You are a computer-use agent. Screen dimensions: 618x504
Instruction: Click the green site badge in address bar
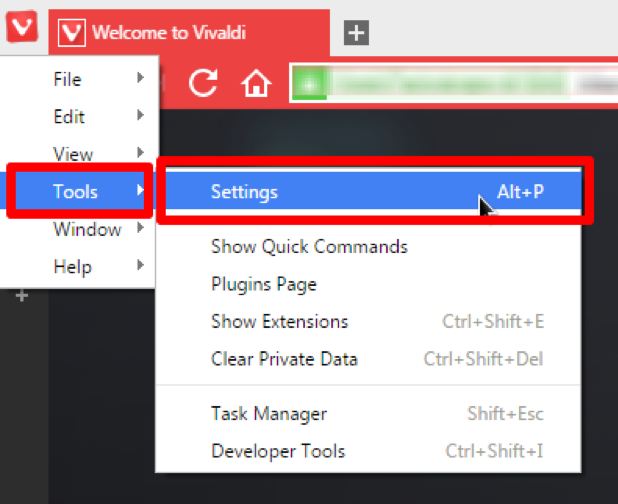[309, 83]
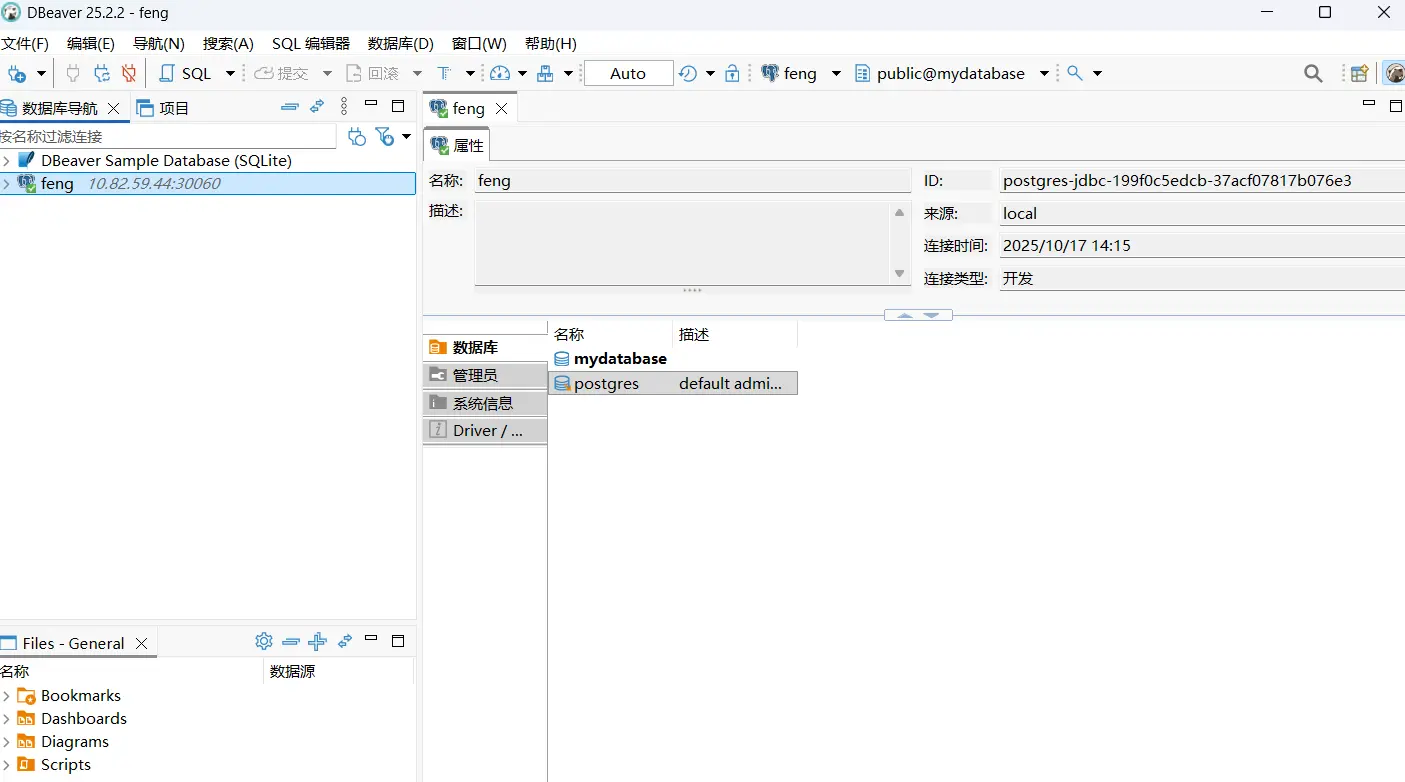Toggle the connection filter funnel icon
Screen dimensions: 1405x782
point(385,136)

○ ○ ○ ○ ○ ○ ○

**Aim of the task**
Any images must be left out; transcribe the rest of the material exactly.

**Answer to this task**
You are a computer-use agent. Screen dimensions: 618x504
Instruction: Click the green site badge in address bar
[309, 83]
Toggle the connection filter funnel icon
Screen dimensions: 1405x782
point(385,136)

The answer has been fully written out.